En los primeros tiempos la Nación se quedaba con la totalidad de la recaudación, y cuando Eduardo Duhalde llegó a la Presidencia se comenzó a coparticipar a las provincias el 30% de lo recaudado. Pero, de hecho, solo reciben un 15%, ya que el 15 restante se destina a seguridad social y es manejado directamente por el Gobierno central.
Según fuentes especializadas, durante 2009 la Nación recaudó 20.561 millones de pesos.

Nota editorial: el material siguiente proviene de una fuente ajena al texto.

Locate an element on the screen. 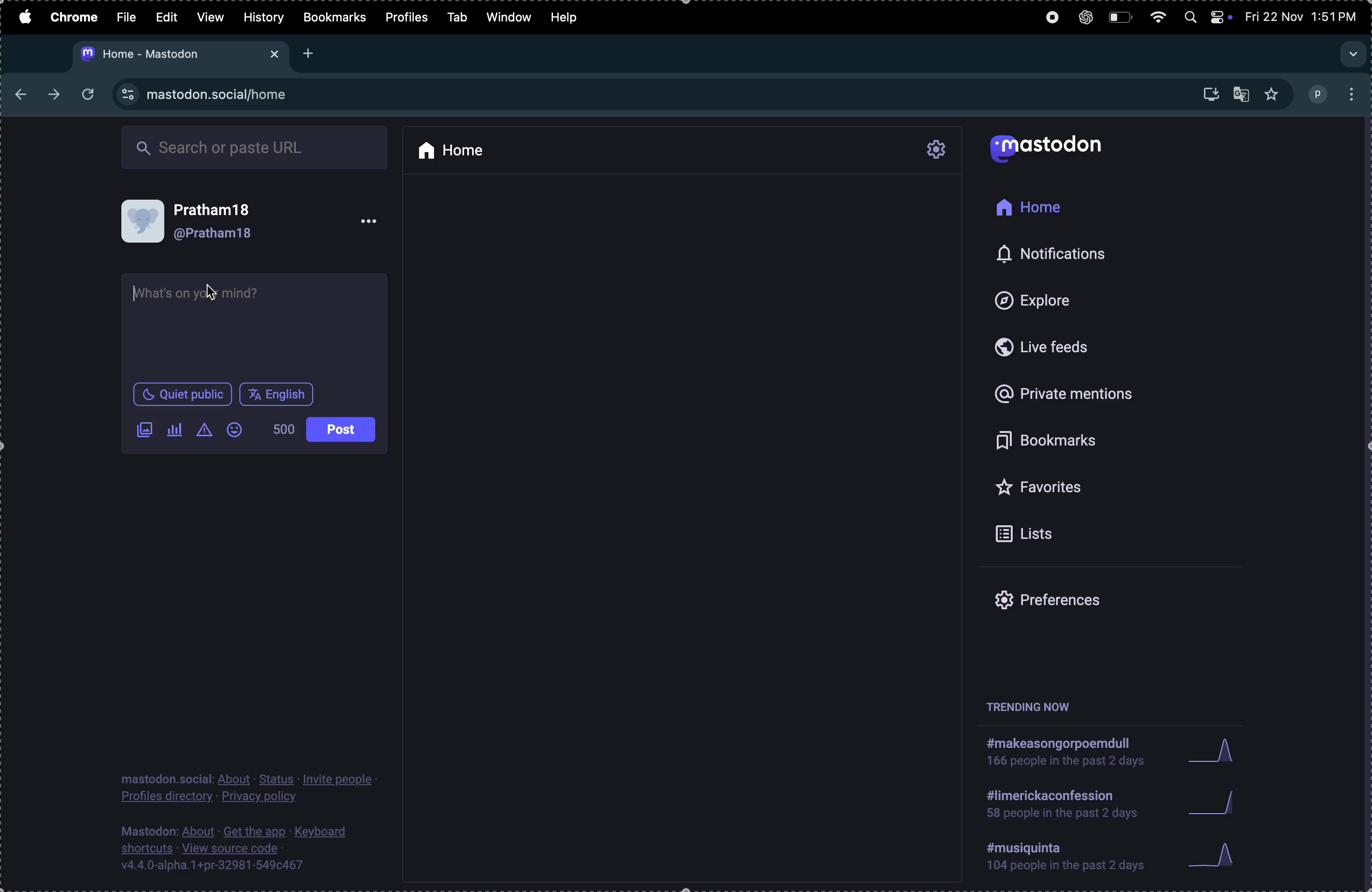 This screenshot has height=892, width=1372. mastodon logo is located at coordinates (1066, 144).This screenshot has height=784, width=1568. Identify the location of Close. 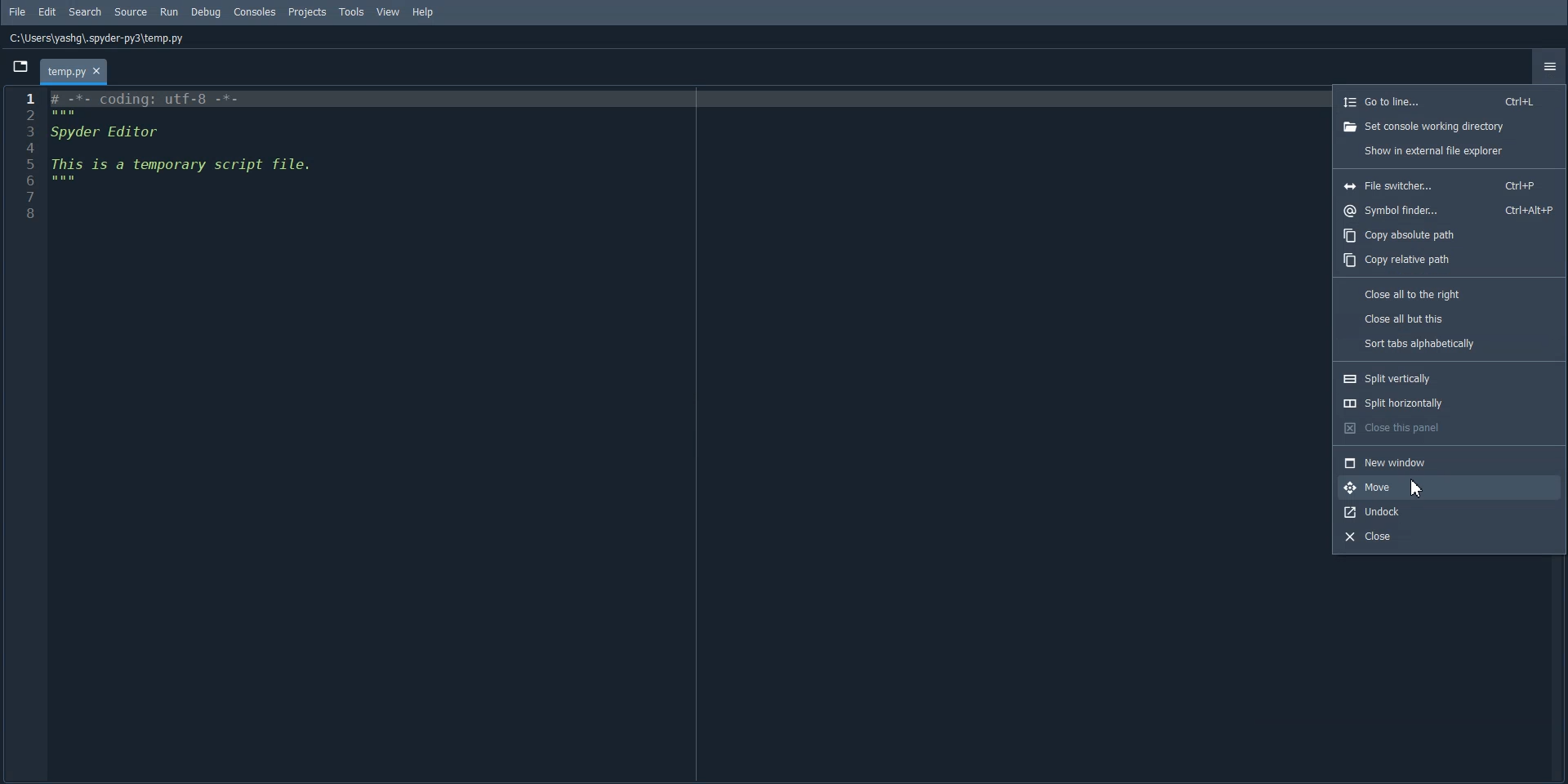
(1444, 536).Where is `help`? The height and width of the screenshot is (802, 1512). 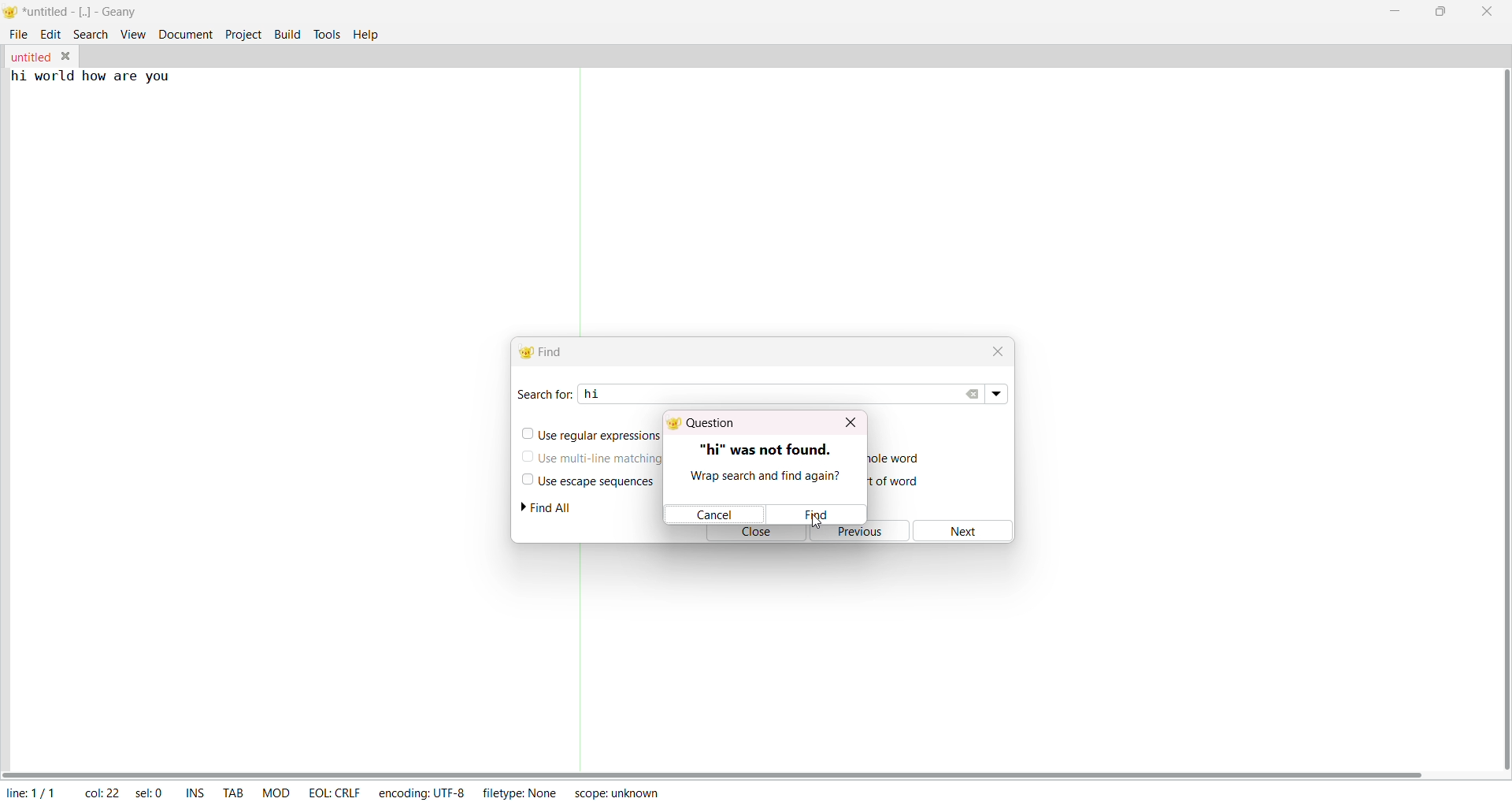 help is located at coordinates (366, 35).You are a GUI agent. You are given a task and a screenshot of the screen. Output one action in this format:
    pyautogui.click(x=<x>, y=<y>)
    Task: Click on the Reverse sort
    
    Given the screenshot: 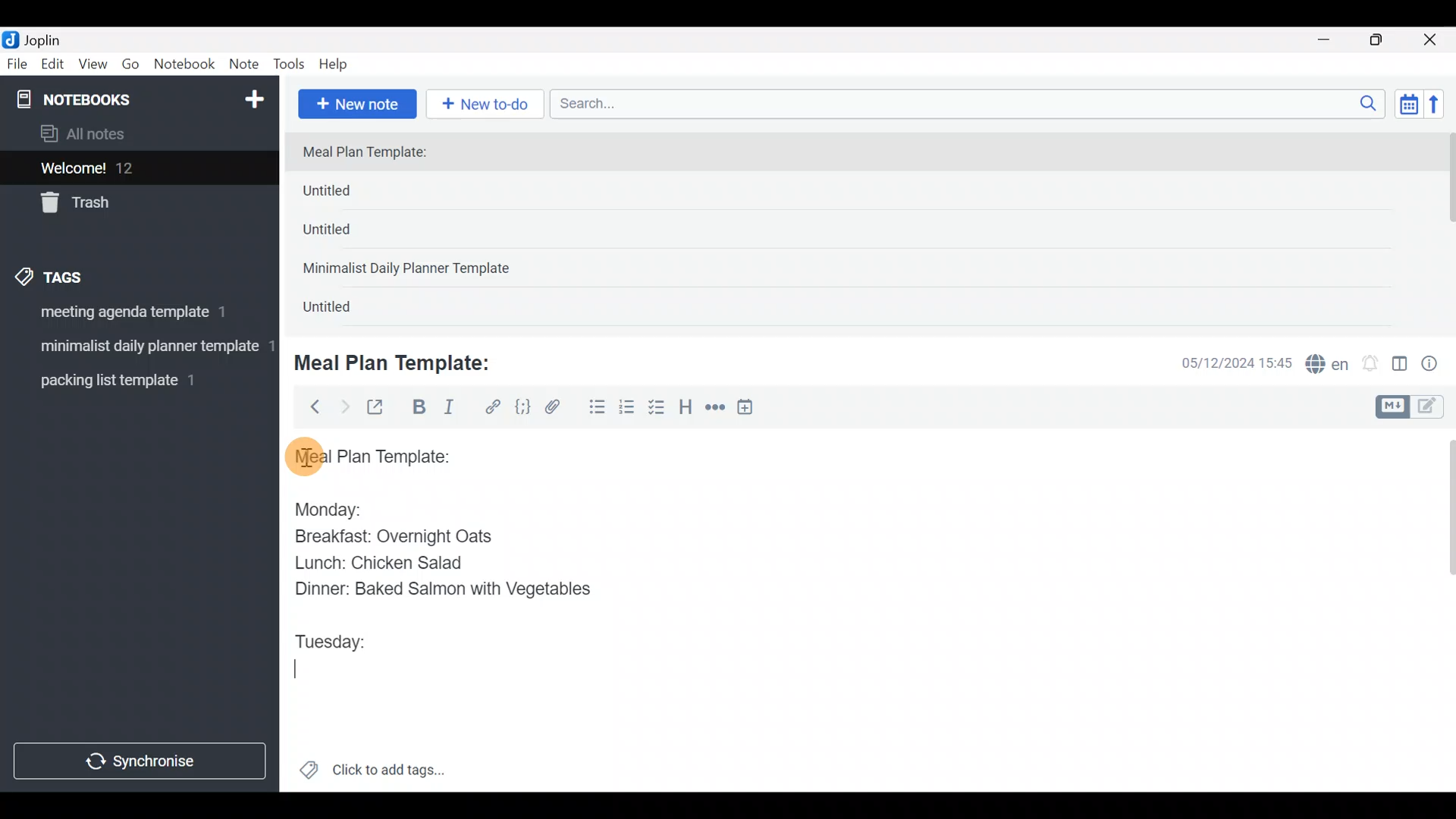 What is the action you would take?
    pyautogui.click(x=1441, y=108)
    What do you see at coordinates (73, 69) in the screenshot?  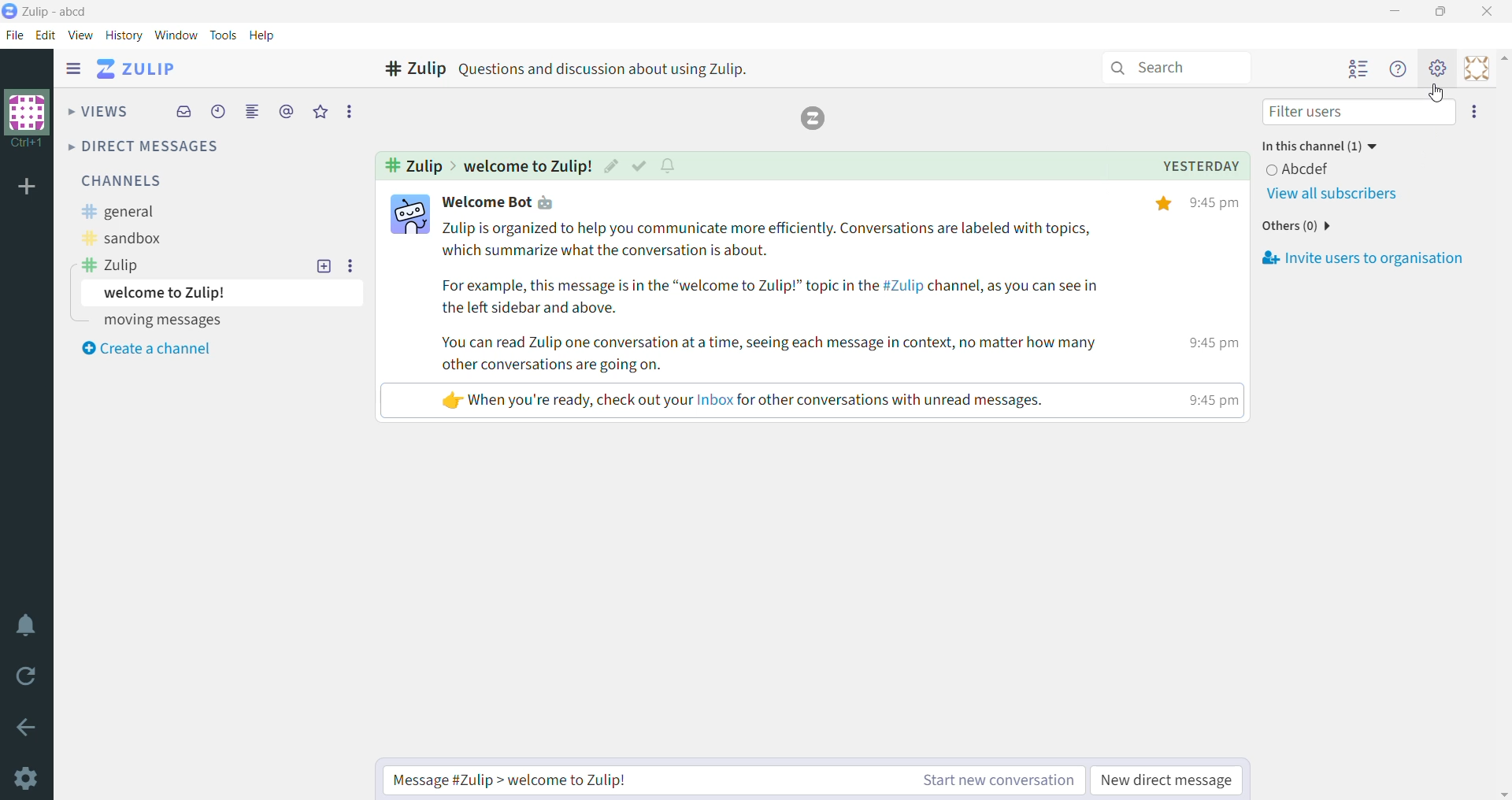 I see `Show/Hide left sidebar` at bounding box center [73, 69].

Ahora, el proyecto de la oposición, consensuado en comisión parlamentaria, prevé elevar el piso a un 34% para luego establecer el reparto en el 42,3% para la Nación, el 54,6% para las provincias, el 2% en forma automática para el recupero del nivel relativo de Buenos Aires, Chubut, Neuquén y Santa Cruz y un 1% para Aportes del Tesoro Nacional, según Ámbito.com. Por lo tanto, los nuevos porcentajes les permitirían a las provincias llevarse entre 8.000 y 10.300 millones de pesos al año.
No obstante, si la iniciativa supera el Senado y obtiene sanción definitiva en Diputados, la presidenta Cristina Fernández de Kirchner seguramente lo vetará.